Branch naming follows: feature/{issue-number}/{change-name} (e.g., feature/82/kanban-mvp).
All commits include (#issue-number). PR body starts with Closes #N.
Agent Personas
Each pipeline stage is handled by a named agent persona. These personas have Conduction company profiles and contribute visibly to the repository. See Agent Configuration for persona details.
Error Handling
| Scenario | Response |
|---|---|
| Build fails | Agent retries up to 3 times with different approaches |
| Quality tests fail | Builder fix-quality mode (sonnet, max 2 retries); escalates with needs-input label |
| Browser UI tests fail | Builder fix-browser mode (sonnet, max 2 retries); escalates with needs-input label |
| Review finds CRITICAL/WARNING | Builder fix mode (sonnet, max 3 retries); escalates with needs-input label if budget exhausted |
| Security vulnerability found in code | PR blocked; Builder attempts fix based on Security Reviewer's findings |
| Spec ambiguity | Agent flags the ambiguity as a PR comment; human resolves |
| Rate limit hit | Agent backs off and retries after cooldown |
| Container crash | Pipeline retries once, then logs the failure; card stays in current column |
| OAuth token expired | Token is refreshed before each container launch |
Concurrency
Multiple changes can be in-progress simultaneously. Each change operates on its own branch and its own board card. Concurrent pipeline isolation is achieved through issue-based temp directories (/tmp/hydra-{issue-number}/). Agents must:
- Use git worktrees for parallel same-repo work
- Not modify shared configuration without coordination
- Detect and flag merge conflicts early
Implementation Status
The following stages are fully implemented in the current pipeline:
| Stage | Status | Notes |
|---|---|---|
| 1. Specs (Input) | Implemented | Builder reads tasks.md; spec path auto-detected from issue body |
| 2. Apply (Build) | Implemented | Feature branch creation, code implementation (opus), early branch push |
| 3. Automated Quality Tests | Implemented | scripts/run-quality.sh — all checks inside Docker php:X.Y-cli; --keep-server flag |
| 3a. Fix Quality | Implemented | Builder fix-quality mode (sonnet, max 2 retries) |
| 3b. Browser UI Tests | Implemented | scripts/run-browser-tests.sh — Playwright MCP on host; structured verdict JSON |
| 3c. Fix Browser | Implemented | Builder fix-browser mode (sonnet, max 2 retries) |
| 4. Archive | Implemented | Draft PR creation with structured description |
| 5. Code Review | Implemented | Parallel with Security (sonnet); posts CRITICAL/WARNING/SUGGESTION |
| 6. Security | Implemented | Parallel with Code Review (sonnet); Semgrep + Gitleaks + Trivy |
| 6a. Fix Review Findings | Implemented | Builder fix mode (sonnet, max 3 retries); escalates with needs-input label |
| 7. PR Assigned | Implemented | Human gate — manual review required |
| 8. Merge | Manual | Auto-merge intentionally disabled -- humans must review and merge |
Additional implemented features:
- Parallel reviewer execution — Code Review and Security Review run simultaneously (halves wall time)

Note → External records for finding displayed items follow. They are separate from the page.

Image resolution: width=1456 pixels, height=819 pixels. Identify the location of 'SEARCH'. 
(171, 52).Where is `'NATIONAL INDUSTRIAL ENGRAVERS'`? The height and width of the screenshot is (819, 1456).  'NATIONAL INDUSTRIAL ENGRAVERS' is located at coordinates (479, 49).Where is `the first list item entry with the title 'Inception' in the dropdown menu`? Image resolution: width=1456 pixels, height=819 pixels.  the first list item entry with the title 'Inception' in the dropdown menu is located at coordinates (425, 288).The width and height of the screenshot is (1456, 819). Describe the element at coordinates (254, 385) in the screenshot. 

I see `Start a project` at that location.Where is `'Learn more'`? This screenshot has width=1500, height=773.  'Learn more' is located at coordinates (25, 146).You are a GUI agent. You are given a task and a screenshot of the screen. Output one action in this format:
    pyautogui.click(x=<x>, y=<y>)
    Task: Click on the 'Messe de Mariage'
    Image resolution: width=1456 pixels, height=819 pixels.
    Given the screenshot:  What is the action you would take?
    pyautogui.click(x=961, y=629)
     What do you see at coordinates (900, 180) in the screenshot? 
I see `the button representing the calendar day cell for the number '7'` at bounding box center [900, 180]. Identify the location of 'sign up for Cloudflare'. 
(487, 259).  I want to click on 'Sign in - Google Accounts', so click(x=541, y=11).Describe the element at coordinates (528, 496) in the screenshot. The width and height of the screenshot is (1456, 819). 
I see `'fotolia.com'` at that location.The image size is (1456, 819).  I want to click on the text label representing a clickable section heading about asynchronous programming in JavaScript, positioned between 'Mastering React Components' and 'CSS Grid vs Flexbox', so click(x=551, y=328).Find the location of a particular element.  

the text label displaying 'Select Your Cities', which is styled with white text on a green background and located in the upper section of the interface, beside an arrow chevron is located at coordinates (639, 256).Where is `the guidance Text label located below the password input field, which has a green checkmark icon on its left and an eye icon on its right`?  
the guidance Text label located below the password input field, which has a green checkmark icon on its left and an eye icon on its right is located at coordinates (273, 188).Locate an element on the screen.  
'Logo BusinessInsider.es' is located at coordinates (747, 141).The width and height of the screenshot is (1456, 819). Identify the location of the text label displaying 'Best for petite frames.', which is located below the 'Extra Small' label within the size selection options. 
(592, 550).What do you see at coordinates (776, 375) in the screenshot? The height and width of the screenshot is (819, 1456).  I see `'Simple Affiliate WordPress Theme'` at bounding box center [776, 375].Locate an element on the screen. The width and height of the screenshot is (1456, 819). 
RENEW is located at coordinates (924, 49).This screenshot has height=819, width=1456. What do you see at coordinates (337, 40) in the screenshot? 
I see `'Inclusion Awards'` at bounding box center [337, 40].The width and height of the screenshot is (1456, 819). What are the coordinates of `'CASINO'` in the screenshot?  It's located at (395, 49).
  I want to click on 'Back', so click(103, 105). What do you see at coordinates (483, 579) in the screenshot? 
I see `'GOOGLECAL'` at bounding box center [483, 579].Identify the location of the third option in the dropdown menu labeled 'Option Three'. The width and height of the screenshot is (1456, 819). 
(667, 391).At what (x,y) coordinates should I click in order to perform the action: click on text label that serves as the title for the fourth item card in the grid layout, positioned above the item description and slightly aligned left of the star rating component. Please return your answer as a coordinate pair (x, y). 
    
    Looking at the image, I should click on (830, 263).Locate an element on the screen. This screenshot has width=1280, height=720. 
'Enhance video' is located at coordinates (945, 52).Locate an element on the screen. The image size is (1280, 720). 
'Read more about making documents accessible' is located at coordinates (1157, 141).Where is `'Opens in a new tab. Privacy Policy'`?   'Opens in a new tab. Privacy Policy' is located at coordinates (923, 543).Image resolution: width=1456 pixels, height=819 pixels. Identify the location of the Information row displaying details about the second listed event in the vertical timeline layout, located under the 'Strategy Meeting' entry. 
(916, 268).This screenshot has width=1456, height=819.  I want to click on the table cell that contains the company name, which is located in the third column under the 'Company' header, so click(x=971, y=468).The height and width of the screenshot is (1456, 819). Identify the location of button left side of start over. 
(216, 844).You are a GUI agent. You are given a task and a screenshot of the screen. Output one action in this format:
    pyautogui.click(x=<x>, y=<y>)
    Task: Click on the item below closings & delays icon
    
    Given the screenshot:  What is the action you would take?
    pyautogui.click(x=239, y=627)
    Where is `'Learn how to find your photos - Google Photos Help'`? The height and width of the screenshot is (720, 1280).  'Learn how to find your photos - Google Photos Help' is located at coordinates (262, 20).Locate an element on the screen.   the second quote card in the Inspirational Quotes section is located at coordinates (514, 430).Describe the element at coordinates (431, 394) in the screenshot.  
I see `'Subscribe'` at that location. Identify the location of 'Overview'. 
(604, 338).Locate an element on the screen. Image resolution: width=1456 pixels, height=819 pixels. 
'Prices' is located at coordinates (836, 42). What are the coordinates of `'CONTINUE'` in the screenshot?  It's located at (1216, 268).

- Browser UI testing — Playwright MCP on host with pre-extracted acceptance criteria; structured CRITICAL/WARNING verdicts
- Board card auto-movement — via GitHub Projects v2 API (
docs/templates/hydra-board-sync.yml) - Findings as separate issues — WARNING-level findings create standalone
finding-labelled issues - Pipeline status comment —
scripts/lib/pipeline-comment.shposts progress updates on the issue - Retry on container crash — 1 automatic retry before escalation
- OAuth token refresh — token refreshed before each container launch
- Round-based verdict pairing — marker comments track which review round each fix addresses
- Structured log aggregation — logs written to
logs/pipeline-{timestamp}/ - Poll mode —
--pollflag for continuous board monitoring - Multi-repo spec support —
--spec-repoflag for specs in a different repository - Concurrent pipeline isolation — issue-based temp directories for parallel runs
Open Questions
- Should agents be able to split a spec into multiple PRs if it's too large?
- How do we handle cross-app changes that span multiple repositories?